A year ago Njoku, a construction worker, had just purchased his first home and qualified for a federal rebate for first-time home buyers on his tax return.
He says he requested to have the rebate deposited directly into his Chase bank account in Auburn, Wash., but when the IRS rebate arrived, he found out that Chase had closed his account because of overdrawn checks. The bank deducted $600 to cover what he owed and mailed Njoku a cashier’s check of $8,463.21 to make up the difference.
When Njoku arrived at the bank to cash the Chase check, he says the teller immediately became suspicious.
“When I walked in, the teller looked me up and down and asked if I worked for Chase,” he said. “She asked me questions like where did I get the check from. I sat there for half an hour while they researched the check.”
Njoku got impatient and said he would run an errand and return.

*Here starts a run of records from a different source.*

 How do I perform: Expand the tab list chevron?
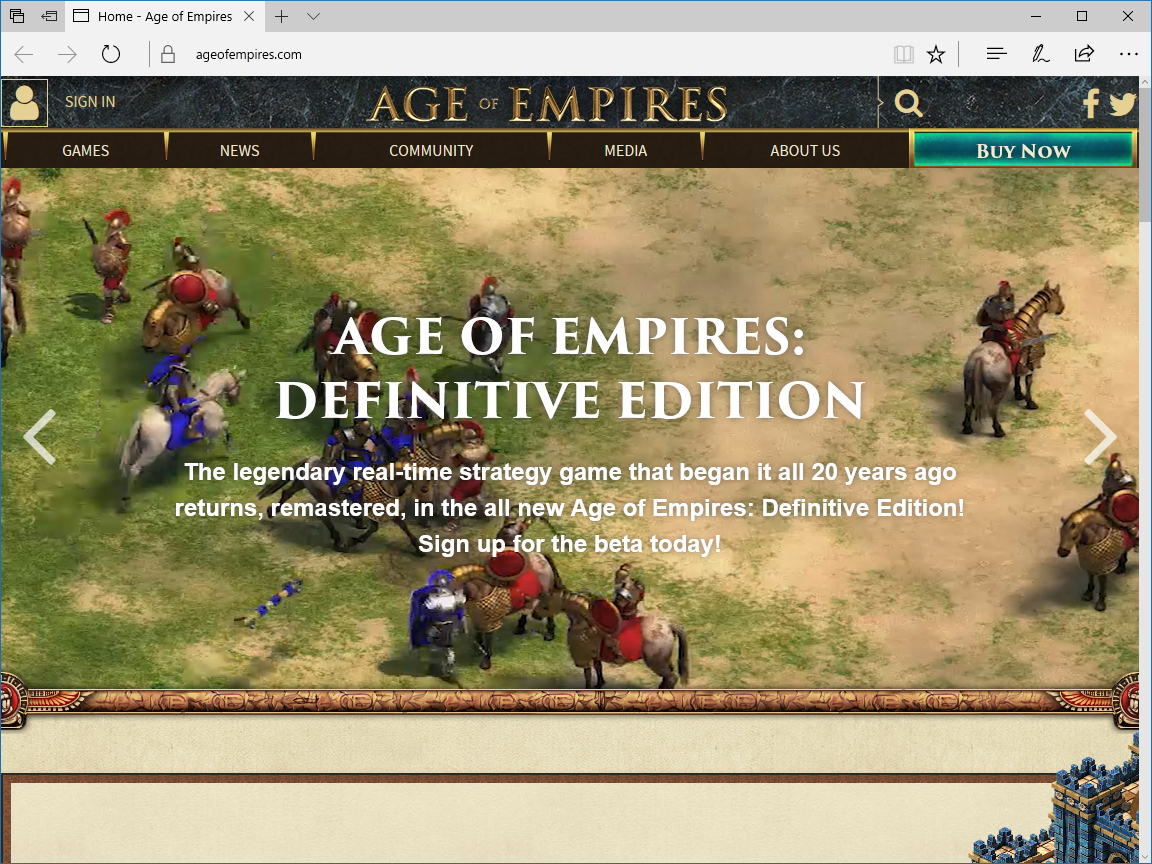[314, 17]
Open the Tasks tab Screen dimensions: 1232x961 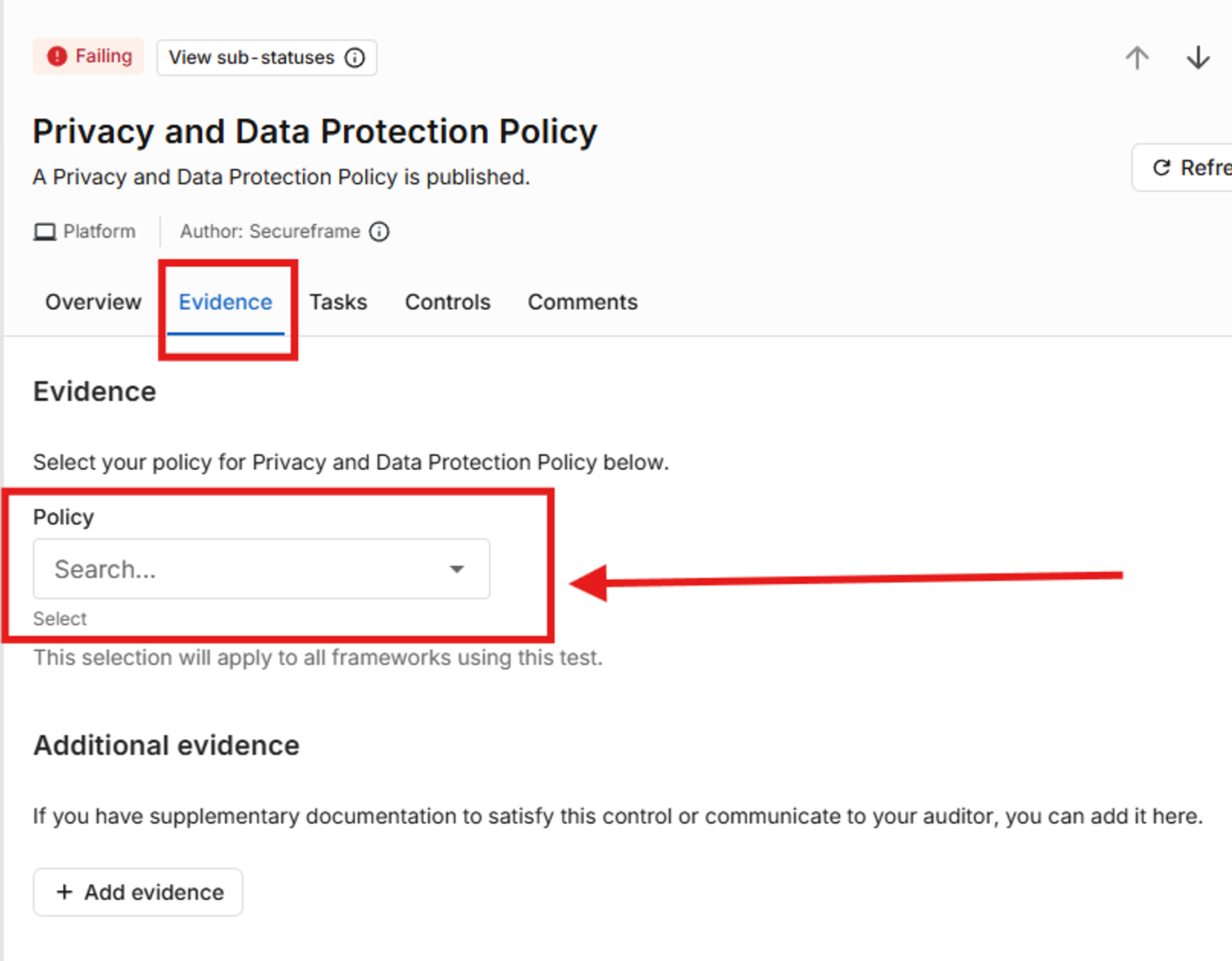coord(338,302)
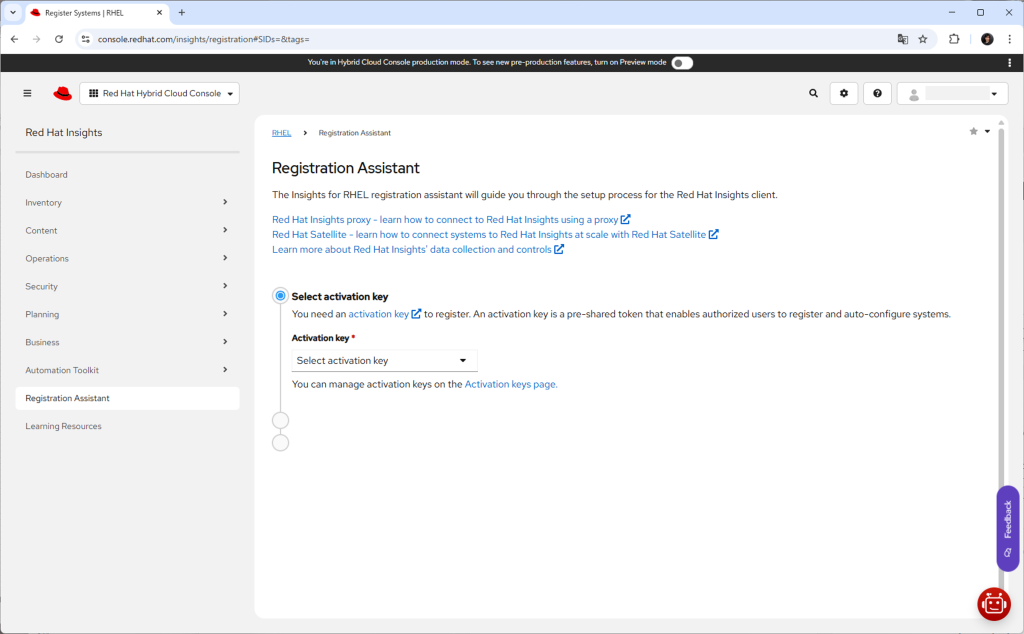This screenshot has width=1024, height=634.
Task: Click the favorite star icon
Action: tap(973, 131)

When he returned the bank was closed, so he says he called Chase’s customer service, who told him to return the next day. But when he did, bank officials insisted the check was fake. The police soon arrived to arrest Njoku on forgery charges. Njoku was held in jail four nights, even though Chase called the Auburn police detective handling the case and left a message saying the arrest was a mistake, according to Njoku’s lawyer. But it was that detective’s day off, so Njoku stayed in jail through the weekend. . .
Read more at MSNBC.com.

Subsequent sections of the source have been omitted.